> Activity
From the article on Ian Hamilton Finlay, extract the passage starting with "Hats off to" and going on through "the late 1950s.", copying it word for word.

START Selected excerpt

“Certain gardens are described as retreats when they are really attacks,” announces a sentence on the wall in the Ingleby Gallery, home to a new exhibition of the work of the Scottish poet and artist Ian Hamilton Finlay (1925-2006).
The aperçu captures Finlay’s essence: a whimsical wordsmith with a pugnacious streak and a passion for nature. Yet it also hints at his darker side. Whether he was describing his stone poems as “a harmony of opposites”, struggling to tame nature into sympathy with his art, or literally mobilising troops against a troublesome local council, conflict was inherent to his creativity. He adored the serenity of classical civilisation yet was drawn to the turbulence of the French Revolution. His garden was inspired by Hellenic Athens yet named Little Sparta, after the Greek capital’s enemy.
Hats off to Ingleby’s excellent effort, because mounting Finlay’s work in a gallery presents challenges. In his younger years, he railed against the commodification of art: “O Fat Old Dealers, O Art School Professors, O shoddy virtuosos ... you are all going to hell,” he wrote to his friend Derek Stanford in the late 1950s.
In later life, sustained by the expertise of his companion, the Hungarian curator Pia Maria Simic, Finlay made peace with “the art racket”. He was represented by Victoria Miro in London and exhibited in museums including Tates Liverpool and St Ives.
Trickier to negotiate than Finlay’s ethical reservations is his artistic style. He might be termed a land artist, but his vision is different from that of Richard Long or Andy Goldsworthy. Those two tamper with nature to create sculptures that brood with savage grandeur when confined to a white cube; Finlay’s creations are domestic creatures whose ideal home is Little Sparta. In an introduction to Selections, a 2012 edition of Finlay’s poems, his son Alec writes that he saw a poem as “a ‘joint’ hinging ‘the work of art into its surroundings’ ”.

END Selected excerpt
START Supplied data

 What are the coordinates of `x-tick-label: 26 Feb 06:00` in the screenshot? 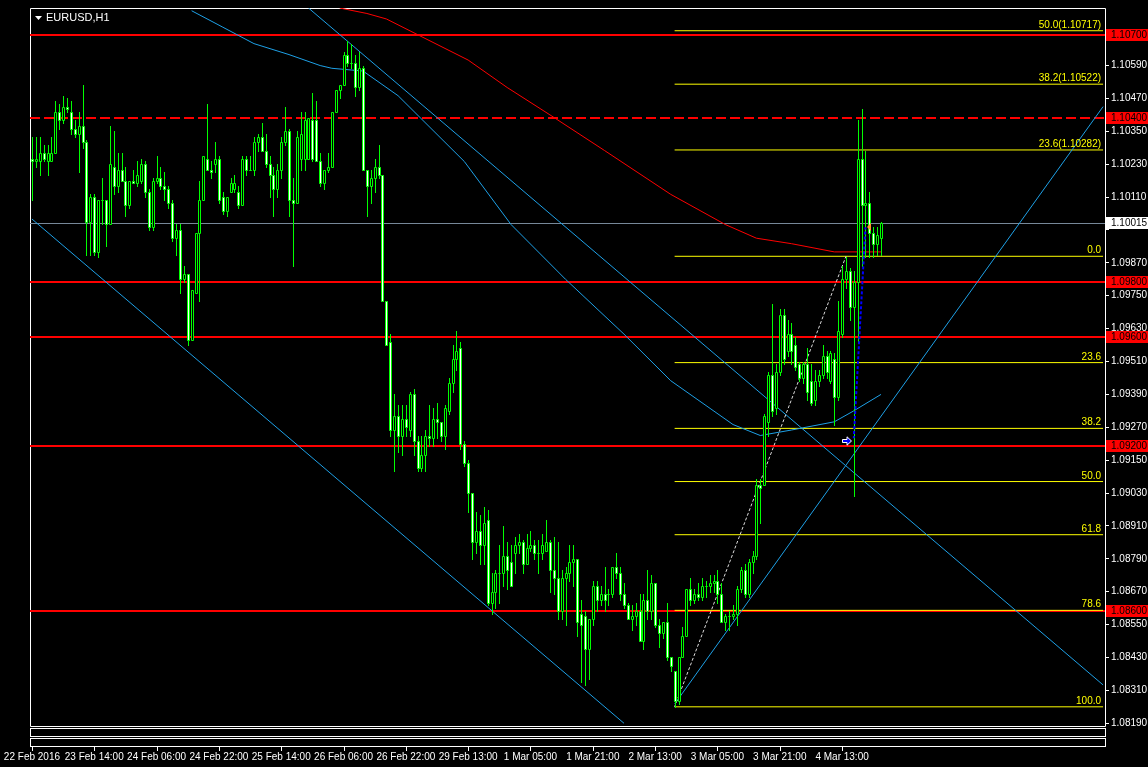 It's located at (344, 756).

END Supplied data
START Supplied data

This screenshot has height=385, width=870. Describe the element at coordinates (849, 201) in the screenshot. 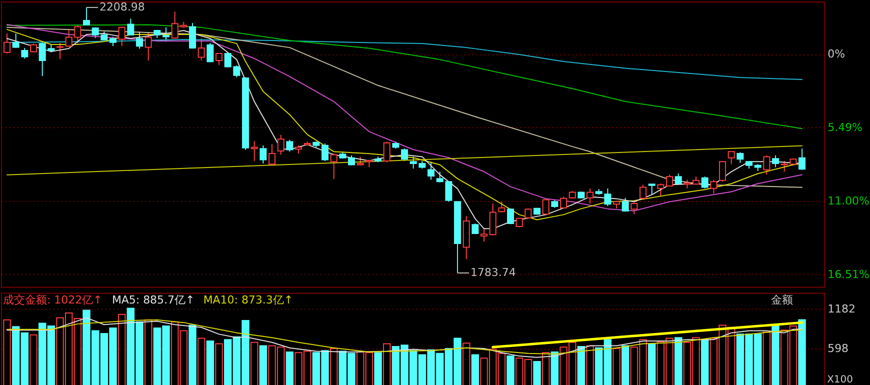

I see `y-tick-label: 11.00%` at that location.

END Supplied data

> Output for this task
Hats off to Ingleby’s excellent effort, because mounting Finlay’s work in a gallery presents challenges. In his younger years, he railed against the commodification of art: “O Fat Old Dealers, O Art School Professors, O shoddy virtuosos ... you are all going to hell,” he wrote to his friend Derek Stanford in the late 1950s.